> _Tasks to perform_:
1. Please repeat the stretch of the prompt-caching thread from "Theres no difference" through "is prompt P.", renaming every "prompt" as "input".
2. Sum up the prompt-caching thread in two sentences.
3. Pick up the prompt-caching thread after its final sentence and keep it going.

That’s what this is. It’s caching the state of the model after the tokens have been loaded. Reduces latency and cost dramatically. 5m TTL on the cache usually.
Interesting! I’m wondering, does caching the model state mean the tokens are no longer directly visible to the model? i.e. if you asked it to print out the input tokens perfectly (assuming there’s no security layer blocking this, and assuming it has no ‘tool’ available to pull in the input tokens), could it do it?
The model state encodes the past tokens (in some lossy way that the model has chosen for itself). You can ask it to try and, assuming its attention is well-trained, it will probably do a pretty good job. Being able to refer to what is in its context window is an important part of being able to predict the next token, after all.
Theres no difference between feeding an LLM a prompt and feeding it half the prompt, saving the state, restoring the state and feeding it other half of the prompt.
Ie. The data processed by the LLM is prompt P.
P can be composed of any number of segments.

> _Supplied records_:

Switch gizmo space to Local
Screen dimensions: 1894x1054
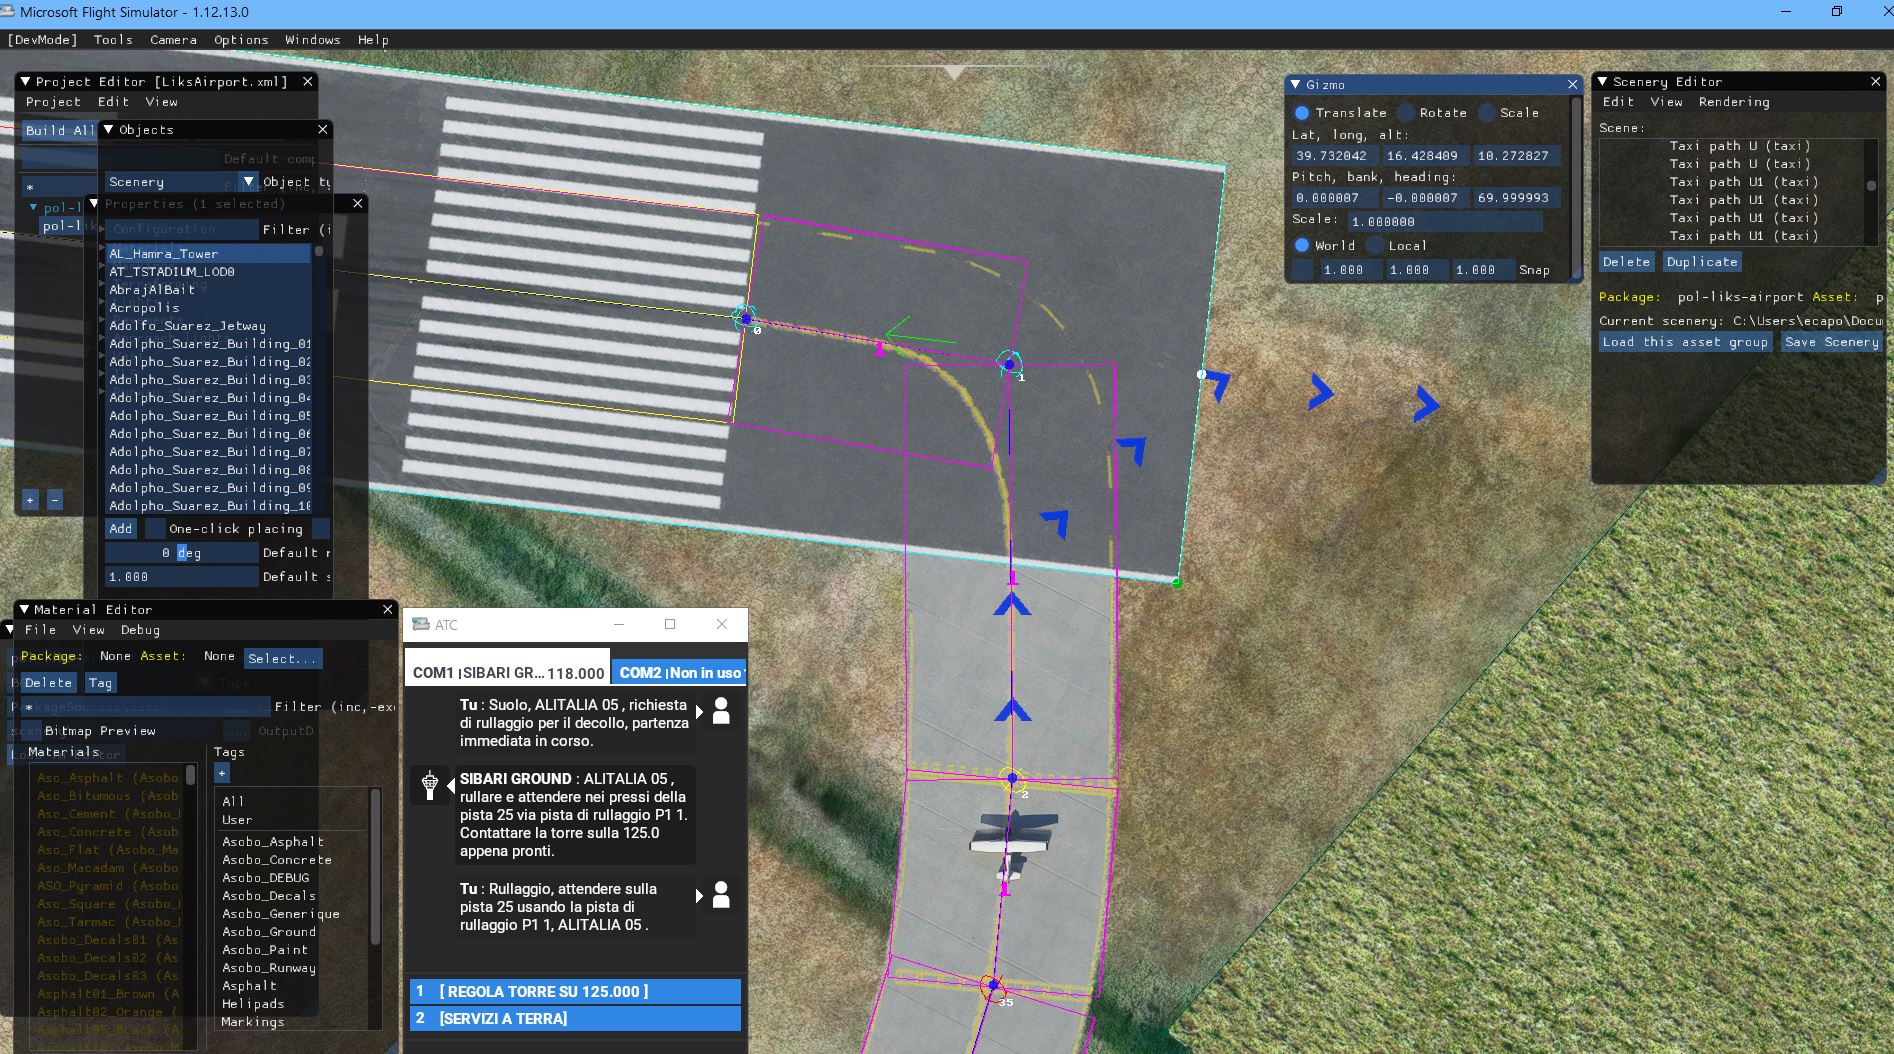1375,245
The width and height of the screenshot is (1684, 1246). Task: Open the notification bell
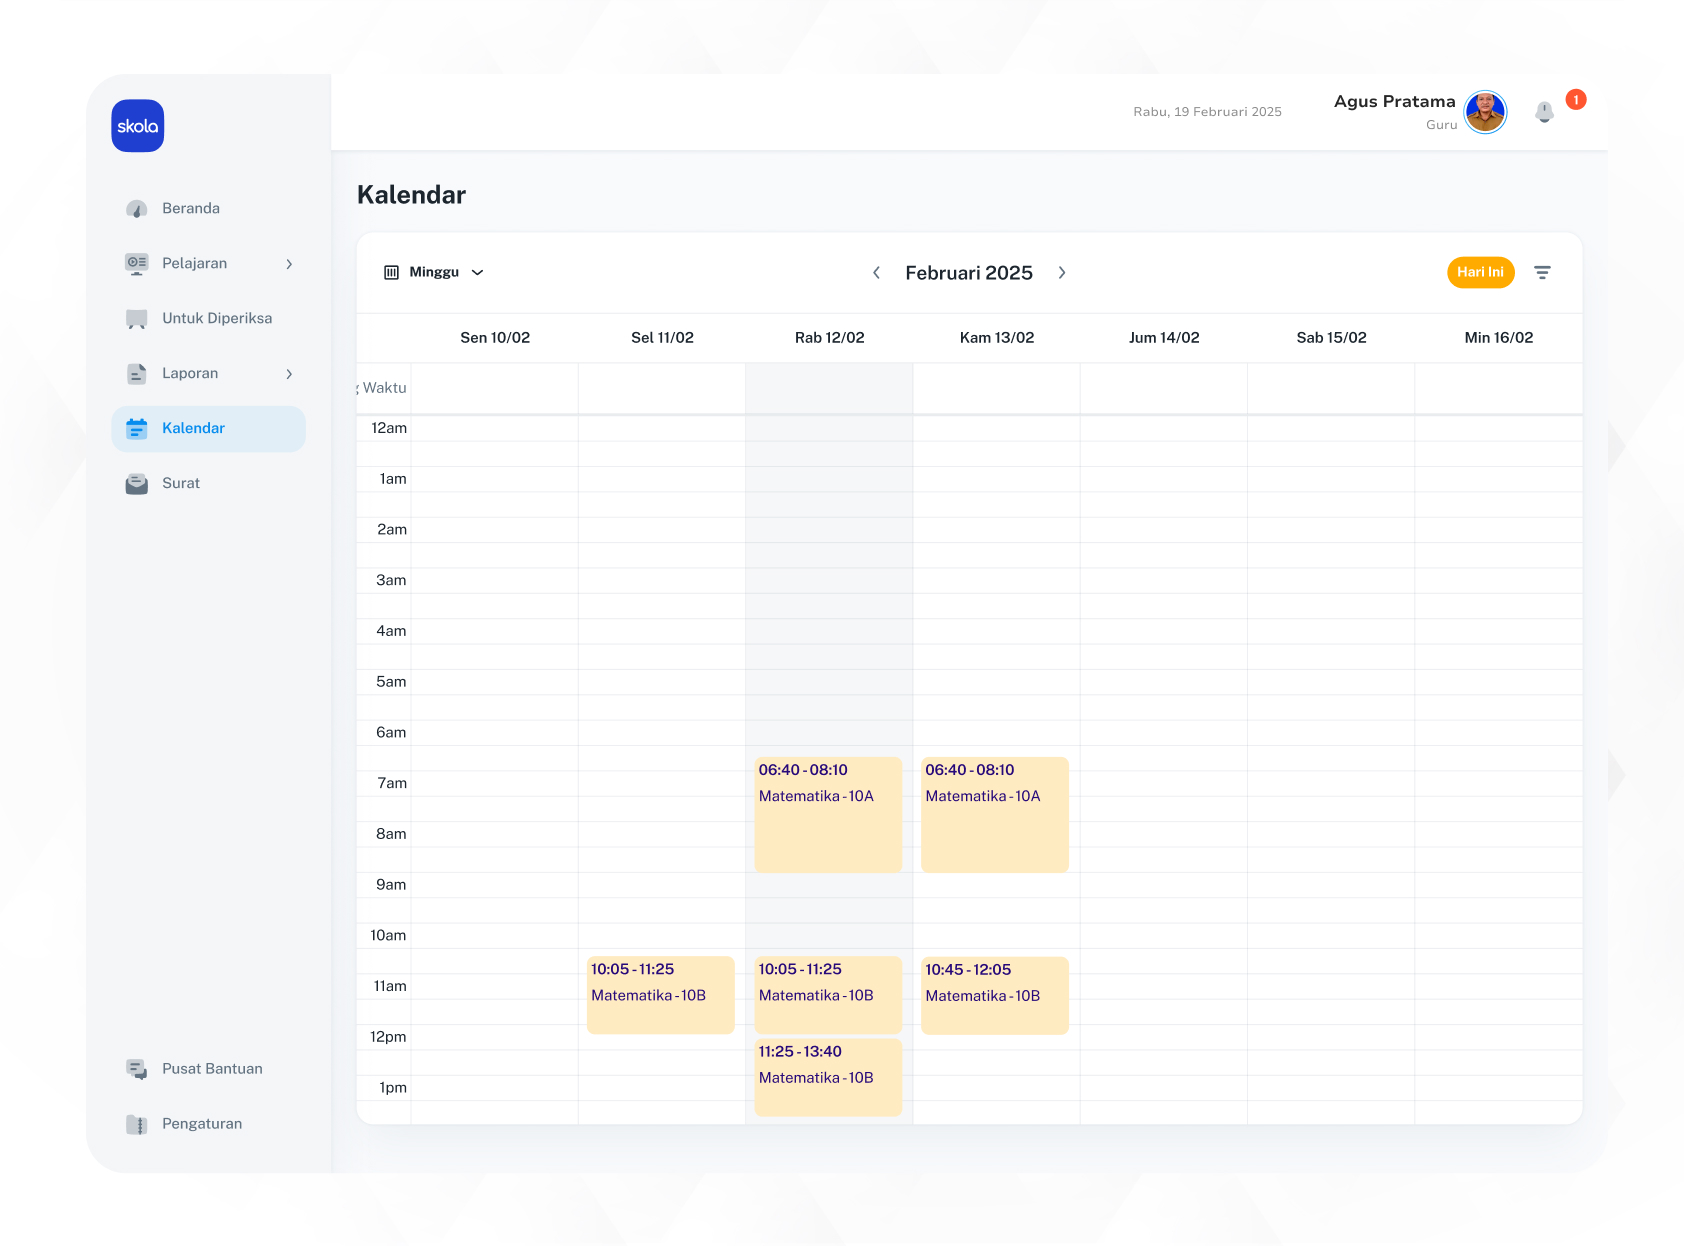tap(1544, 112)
==
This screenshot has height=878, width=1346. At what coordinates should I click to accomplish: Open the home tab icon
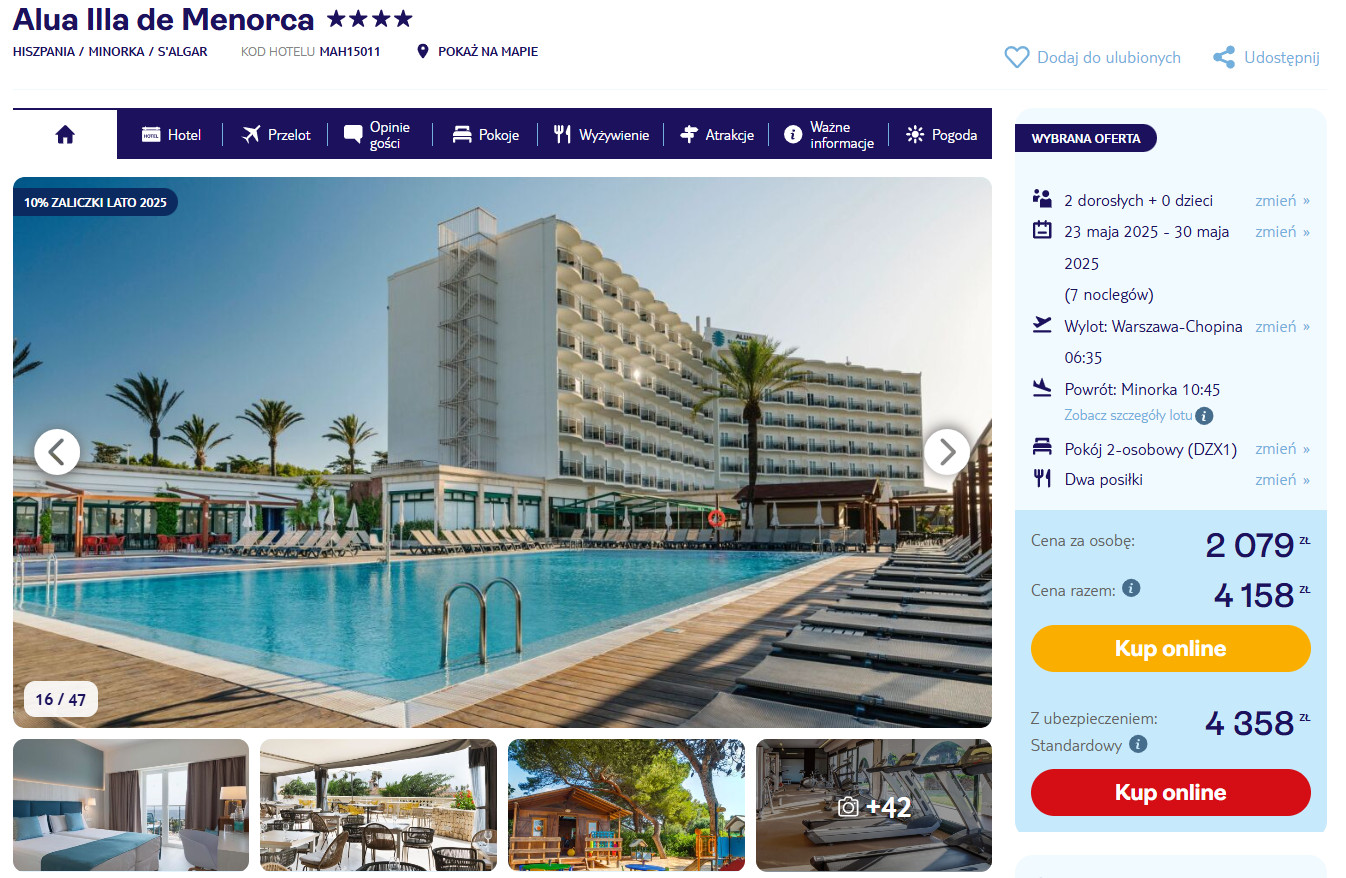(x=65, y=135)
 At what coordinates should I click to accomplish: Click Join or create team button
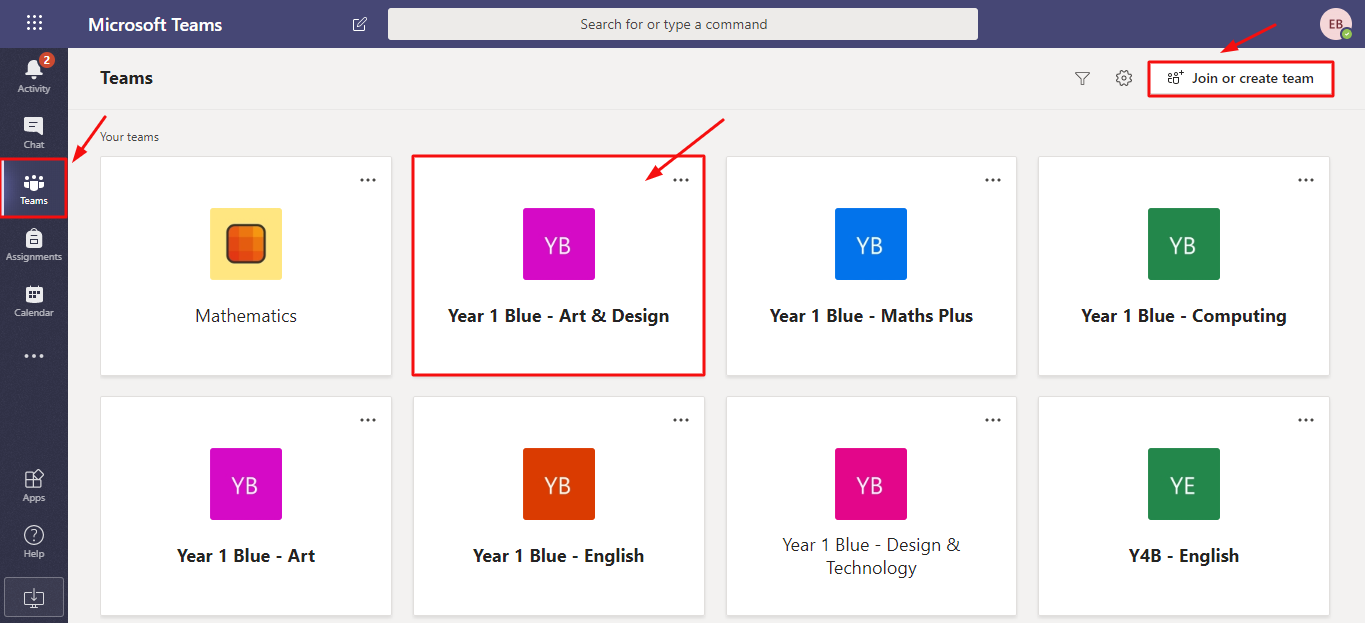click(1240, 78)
---
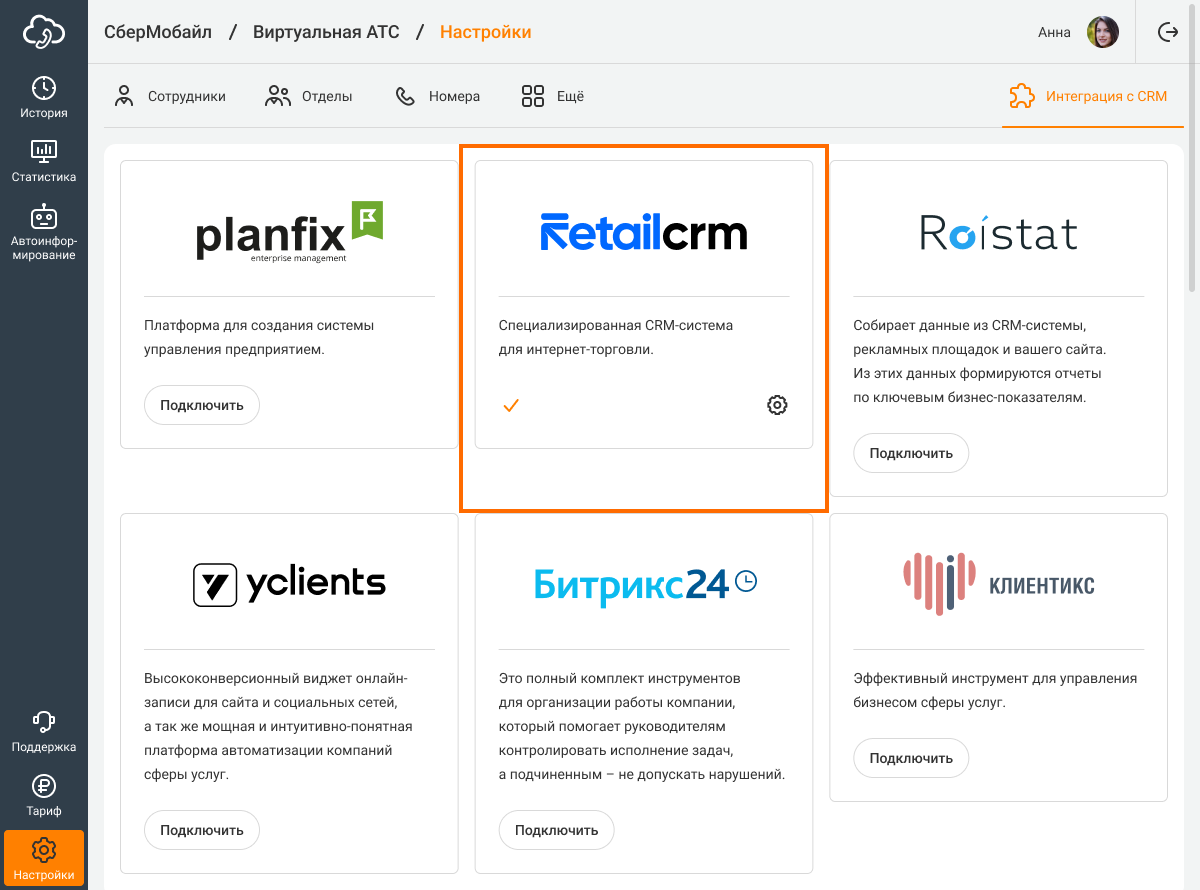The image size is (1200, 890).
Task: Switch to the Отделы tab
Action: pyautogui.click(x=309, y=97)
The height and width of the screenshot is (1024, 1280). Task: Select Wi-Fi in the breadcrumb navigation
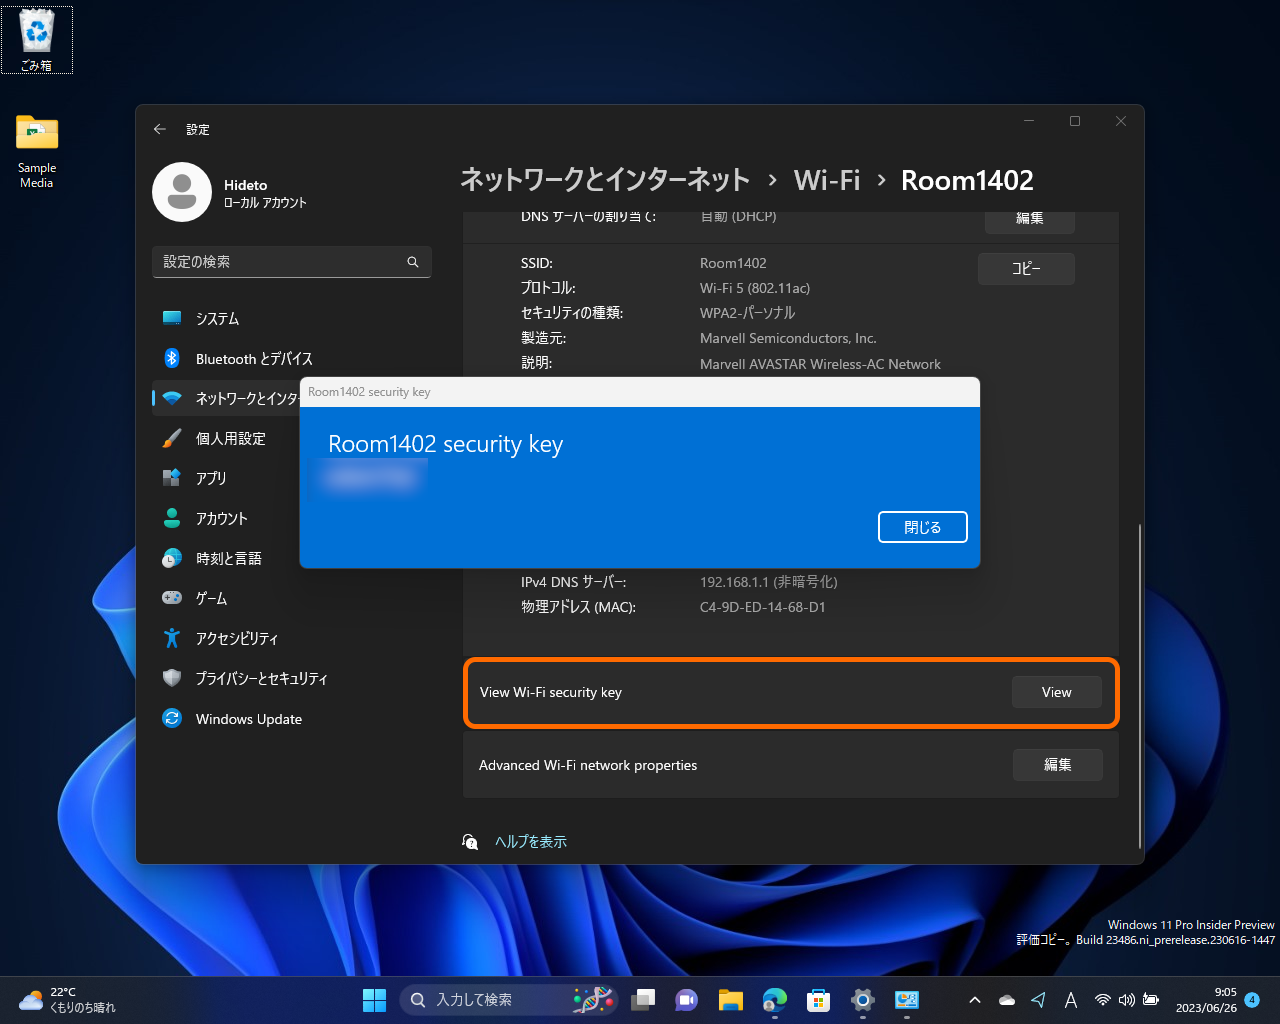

> _Outputs in order_:
1.
Theres no difference between feeding an LLM a input and feeding it half the input, saving the state, restoring the state and feeding it other half of the input.
Ie. The data processed by the LLM is input P.

2. Caching stores the model's state after the tokens have been loaded, which cuts latency and cost dramatically and usually has a five-minute TTL. That state encodes past tokens in a lossy way, but a model with well-trained attention can probably reproduce its input well, and feeding a prompt whole is no different from feeding half, saving and restoring the state, then feeding the other half.

3.
Any number of segments can be cached, as long as all preceeding segments are cached.
The final input is P, regardless.
So; tldr; yes? Anything you can do with a prompt you can do, becasue its just a prompt.
When the prompt is processed, there is an internal key-value cache that gets updated with each token processed, and is ultimately used for inference of the new token. If you process the prompt first and then dump that internal cache, you can effectively resume prompt processing (and thus inference) from that point more or less for free.
Depends on what front end you use. But for text-generation-webui for example, Prompt Caching is simply a checkbox under the Model tab you can select before you click "load model".